**Material supplied**
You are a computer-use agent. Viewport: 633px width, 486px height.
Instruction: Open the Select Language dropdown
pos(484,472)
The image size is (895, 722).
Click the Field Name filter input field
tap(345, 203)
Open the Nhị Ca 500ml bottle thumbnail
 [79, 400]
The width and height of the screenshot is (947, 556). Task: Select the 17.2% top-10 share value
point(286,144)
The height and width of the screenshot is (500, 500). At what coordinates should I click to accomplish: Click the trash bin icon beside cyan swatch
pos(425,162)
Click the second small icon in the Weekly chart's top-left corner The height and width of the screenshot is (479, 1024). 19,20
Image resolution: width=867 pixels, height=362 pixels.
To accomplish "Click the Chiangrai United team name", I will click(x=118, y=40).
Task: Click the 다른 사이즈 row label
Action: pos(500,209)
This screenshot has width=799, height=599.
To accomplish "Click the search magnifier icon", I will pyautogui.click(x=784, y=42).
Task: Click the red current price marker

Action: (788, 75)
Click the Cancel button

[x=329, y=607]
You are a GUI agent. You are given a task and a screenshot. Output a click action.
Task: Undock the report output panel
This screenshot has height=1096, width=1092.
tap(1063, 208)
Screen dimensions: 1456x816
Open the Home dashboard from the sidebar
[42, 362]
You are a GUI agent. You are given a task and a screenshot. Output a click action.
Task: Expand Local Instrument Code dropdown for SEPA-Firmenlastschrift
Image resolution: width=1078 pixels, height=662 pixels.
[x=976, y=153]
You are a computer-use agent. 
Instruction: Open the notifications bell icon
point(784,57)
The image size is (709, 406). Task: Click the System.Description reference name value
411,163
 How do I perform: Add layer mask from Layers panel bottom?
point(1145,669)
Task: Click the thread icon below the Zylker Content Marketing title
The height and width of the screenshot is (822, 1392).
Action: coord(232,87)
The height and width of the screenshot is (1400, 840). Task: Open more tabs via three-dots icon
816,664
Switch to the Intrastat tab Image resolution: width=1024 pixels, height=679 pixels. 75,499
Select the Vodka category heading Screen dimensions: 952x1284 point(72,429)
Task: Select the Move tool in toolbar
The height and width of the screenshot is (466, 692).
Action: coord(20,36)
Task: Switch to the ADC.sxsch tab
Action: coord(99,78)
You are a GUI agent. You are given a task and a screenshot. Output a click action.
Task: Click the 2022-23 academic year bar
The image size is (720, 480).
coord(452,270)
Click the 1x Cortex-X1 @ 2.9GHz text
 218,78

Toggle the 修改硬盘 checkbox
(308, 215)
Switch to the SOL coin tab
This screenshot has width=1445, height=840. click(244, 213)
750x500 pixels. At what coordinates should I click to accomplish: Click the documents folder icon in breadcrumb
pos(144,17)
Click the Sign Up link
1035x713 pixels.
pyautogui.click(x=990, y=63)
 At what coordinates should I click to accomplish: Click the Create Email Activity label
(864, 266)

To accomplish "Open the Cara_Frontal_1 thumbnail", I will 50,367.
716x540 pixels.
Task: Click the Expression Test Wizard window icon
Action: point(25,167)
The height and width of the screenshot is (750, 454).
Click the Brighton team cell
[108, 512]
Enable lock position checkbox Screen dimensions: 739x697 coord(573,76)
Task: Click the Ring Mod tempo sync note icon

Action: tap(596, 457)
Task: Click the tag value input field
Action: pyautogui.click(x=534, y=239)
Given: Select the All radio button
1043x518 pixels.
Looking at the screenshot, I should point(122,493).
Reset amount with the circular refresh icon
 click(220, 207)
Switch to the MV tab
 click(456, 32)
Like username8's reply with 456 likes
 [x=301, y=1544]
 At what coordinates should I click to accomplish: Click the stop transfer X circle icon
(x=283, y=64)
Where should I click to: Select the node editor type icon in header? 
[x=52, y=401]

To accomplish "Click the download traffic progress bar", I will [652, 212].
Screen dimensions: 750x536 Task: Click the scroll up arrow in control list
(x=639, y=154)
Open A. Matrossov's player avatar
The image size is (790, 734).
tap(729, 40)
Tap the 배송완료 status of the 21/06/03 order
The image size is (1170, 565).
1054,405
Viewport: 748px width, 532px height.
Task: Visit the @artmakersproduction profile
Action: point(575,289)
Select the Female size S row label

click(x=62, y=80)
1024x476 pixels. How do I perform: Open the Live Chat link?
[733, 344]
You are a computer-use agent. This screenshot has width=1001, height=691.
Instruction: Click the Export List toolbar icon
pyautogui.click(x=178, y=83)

**Task objective**
Although the records may continue, retype only the lines from the first one through the one containing "Screen dimensions: 1456x816", exactly as they appear.

**Answer section**
You are a computer-use agent. Viewport: 633px width, 486px height.
Instruction: Open the Select Language dropdown
pos(484,472)
The image size is (895, 722).
Click the Field Name filter input field
tap(345, 203)
Open the Nhị Ca 500ml bottle thumbnail
 [79, 400]
The width and height of the screenshot is (947, 556). Task: Select the 17.2% top-10 share value
point(286,144)
The height and width of the screenshot is (500, 500). At what coordinates should I click to accomplish: Click the trash bin icon beside cyan swatch
pos(425,162)
Click the second small icon in the Weekly chart's top-left corner The height and width of the screenshot is (479, 1024). 19,20
Image resolution: width=867 pixels, height=362 pixels.
To accomplish "Click the Chiangrai United team name", I will click(x=118, y=40).
Task: Click the 다른 사이즈 row label
Action: pos(500,209)
This screenshot has width=799, height=599.
To accomplish "Click the search magnifier icon", I will pyautogui.click(x=784, y=42).
Task: Click the red current price marker

Action: (788, 75)
Click the Cancel button

[x=329, y=607]
You are a GUI agent. You are given a task and a screenshot. Output a click action.
Task: Undock the report output panel
This screenshot has height=1096, width=1092.
tap(1063, 208)
Screen dimensions: 1456x816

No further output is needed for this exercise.